As well as a housing crisis, we now have a health crisis. And the government just sits on the €5.2 billion surplus they got from corporate tax dodging.
In December, nearly 12,000 people were admitted to hospitals without a bed. The numbers on trolleys will rise in January due to particularly severe respiratory illnesses.
Throughout the last year, 121,000 patients went without a bed in Irish hospitals – 27,000 of them were children.
This level of overcrowding is especially dangerous as there are many highly transmissible viruses and infections.
The government’s attitude is to normalise this crisis. Every new year we are supposed to just accept there will be a hospital crisis.

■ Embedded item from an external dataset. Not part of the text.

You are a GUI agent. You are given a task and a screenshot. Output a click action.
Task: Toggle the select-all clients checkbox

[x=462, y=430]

Hospital staff are just supposed to put up with this chaos.
But there are solutions.
First, the private hospital sector should be nationalised and integrated into the public system. These are often built on the same grounds as public hospitals because one former right-wing health Minister, Mary Harney, came up with a mad scheme for ‘co-location’.

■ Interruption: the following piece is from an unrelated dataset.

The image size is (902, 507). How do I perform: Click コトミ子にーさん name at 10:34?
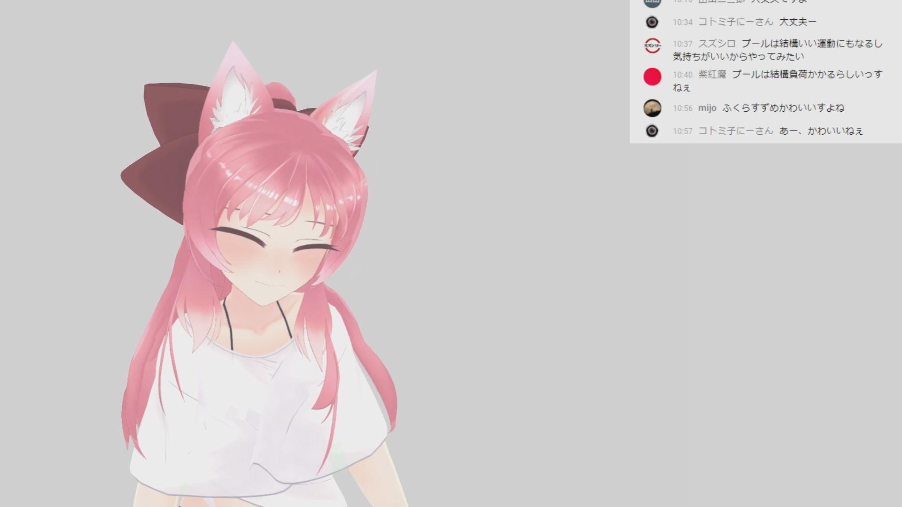pyautogui.click(x=735, y=22)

Second, we need to develop a system of preventative medicine whereby people can access regular medical checkups to reduce hospital admissions. This primary care system should be fully part of the public system.
Lastly, we need to pay health staff decent wages and, by investing in the service, provide them with good working conditions. Far too many nurses are leaving Ireland each year simply because they cannot tolerate pay levels that do not match increases in rent and house prices. Nurses in the NHS in Britain have taken strike action to win better pay AND help save the NHS.
Maybe that is an example to look at here.